# Forum Home Renovation Flooring  Limewash gone wrong - any advice?

## goose95qr

We have just had our floors re-limewashed and the new floor sander did a shocking job of the edges. The middle of the room looks great, but the edges look crap, like it hasn't been smoothly applied and cut-in. There are also some sections where it doesn't seem to have been smoothly applied and the limewash has pooled a little. Unfortunately, he has already put on the Bona Traffic hardening solution.  
His side-kick made a mess of the kitchen and he had to do that again already, so he is refusing to do anything more - he is saying that it will fade in time and that thats the way it looks (first sign of excuses) and is blaming me for finding any little problems. It's also not all bad edges, some look much better 
I have posted some pictures below of the worse spots;
<!-- m -->http://picasaweb.google.com.au/goose95q ... 5293454722<!-- m -->  
Given it already has the Bona traffic hardener on it, does anyone know what I can do to make it look less contrasting or, do I have to get the entire lot re-done? 
There are 2 sections, so they could possibly re-cut from that line (as the boards run that way) and only do half, but im not sure how they would blend. 
I was thinking that because it's right near the edge and won't take any traffic, I could just apply a little diluted limewash just to match the colour more closely...but that would be on top of the Bona Traffic. I realise it wouldn't be perfect, but im looking for a quick, cost/time effective solution that won't be noticeable unless you are looking for it.... 
Any advice much appreciated.

----------


## TimDavis

The problem here looks to me to be from an uneven penetration of the lime solution into the wood grain, I think. The contractor has tried to do the right thing by very finely sanding the edges, but too fine, finer than the body of the floor. The grain has closed, or compacted, consequently the timber hasn't soaked up the lime as thoroughly on the edges as the rest of the floor.
Unfortunately I can't think of any easy solution. Full resand of the affected rooms and re-liming and coating is the only proper remedy.
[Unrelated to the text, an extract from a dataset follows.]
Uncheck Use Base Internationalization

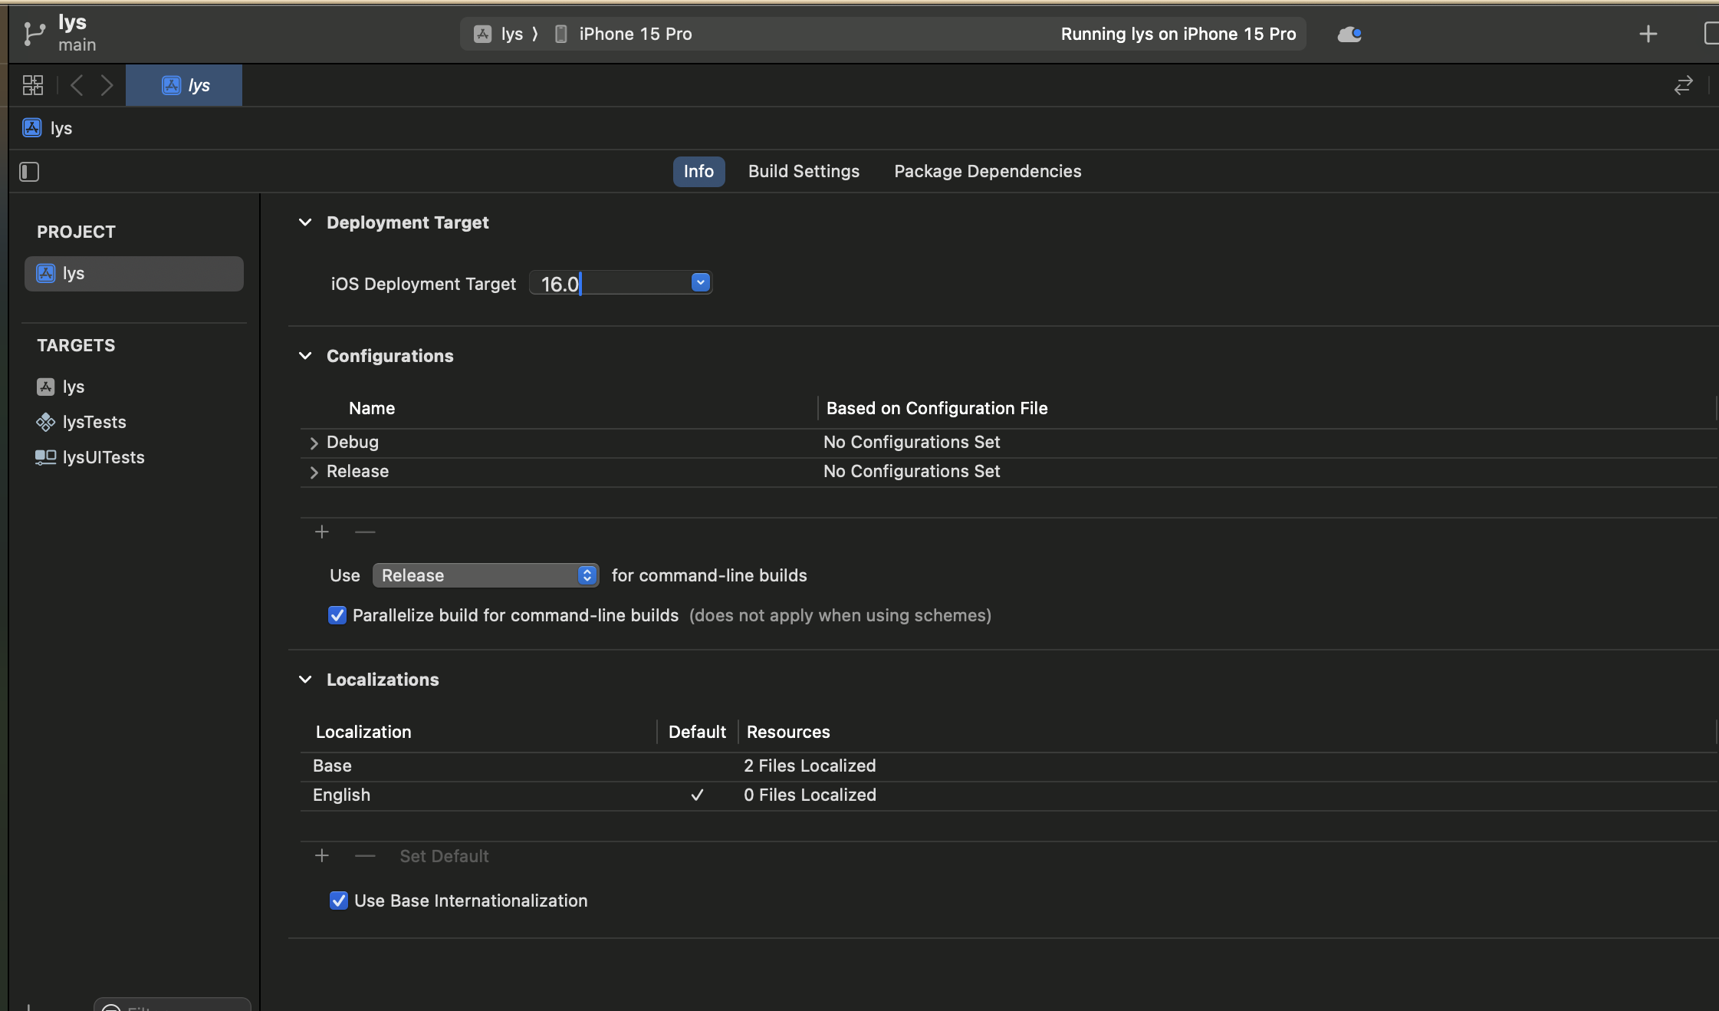338,901

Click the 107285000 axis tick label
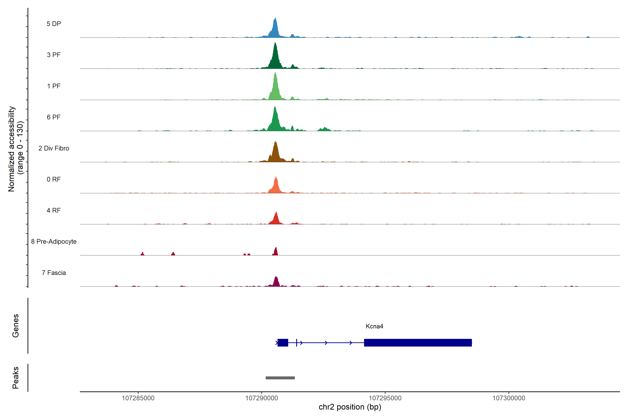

Yes, given time the whole lot will tone down and look a little less obvious, but it will never fully blend. Maybe you could negotiate a discounted price on the job or request he does it again, though I don't like your chances. Have you paid yet? 
From a flooring contractors position myself, who's experienced my own fair share of problem jobs this is a difficult situation. Do you walk away from the job unpaid or bite the bullet and redo the floor? There's nothing worse than redoing a floor and dreading the prospect of the same thing happenning again. Talk to him, see if he'll cooperate, if not ATFA (Aust. Timber Flooring Association) have a problem and dispute resolution service, maybe they can help.

----------


## Dusty

Looks like chit.

----------


## Gaza

Hack job

----------


## Christopher_940

did he rag it off we have done lime wash before its a prick to apply but it looks as if he has just applied it and hasnt raged it off same method as when u stain if he doesnt want anything to do with it ring the relevent people or atfa and make a complaint if me or the boss hade done a @@@@ job like that we would come and resand it a rectifiy the issues straight away as the number 1 rule is the customer is alway right (even when there rong) and we also cut it back when we did a lime wash with a fairly worn 150 screen and ours come up as smooth as

----------


## goose95qr

It is a difficult situation and I am yet to pay the entire price agreed with the sander. One of the things he stated a couple of times when quoting was "If you don't like it, I fix it or you're not going to pay me".  
I think the problem is because of rushing the job or using inexperienced sidekicks, this is the second time this section was re-done and I don't remember the edges being that bad the first time. It had to be re-done the first time because the kitchen area looked like the limewash had been thrown on with a bucket and left in a pool, there is still limewash stains all up the aluminium kickboards that Im not sure how to clean off. It doesn't just "wipe off" as the sander stated on the phone and I haven't had time yet to try different products to scrub it off (if it comes off). 
There was also dust everywhere, they didn't make much of an effort to seal or prevent it from spreading. To be fair the internal doors don't have locks on them, but they could have taped them shut. 
So broadly speaking - they rushed the whole lot, including the second time and now he is saying - I don't want to come back because you will just find little things to complain about and this is how all these jobs look. 
I did speak with the Bona Traffic technical specialist and his opinion was that it would get worse over time because the uncovered timber will fade quicker under UV. 
One thing that seems to be universal, is that it's not how it should look! Our previous limewashing certainly didn't finish like that.

----------


## TimDavis

A good liming job doesn't look like that! 
As I work in the trade I'm reluctant to say it but if the guy won't come to the party it's time to get heavy.
ATFA may or may not be of assistance as they are a trade association, designed to assist their members. However a poor operator reflects badly on the whole industry. It is in their interests to help. Find out if he is a member.
Failing that, in Victoria we have VCAT (Vic. Civil and Administrative Tribunal). Set up with all the legally enforceable powers of a court but without lawyers and solicitors, nor the costs. This situation would fall within their jurisdiction if this happened here. VCAT work for both consumers and small business people, I have used them once to recover money from a builder that wouldn't pay and it cost me $38.00 to successfuly launch an application.
I'm sure other States have similar organisations.
Inform him of your intention to take further action if he won't refund your money or rectify the job.

----------


## The Master

goose95qr ,
                OMG!!! Get your money back! That is a nothing job.I would even suggest the sanding job is faulty if that picture is of a floorsanders work.Nowhere close to liming.
Be direct and blunt.VCAT.

----------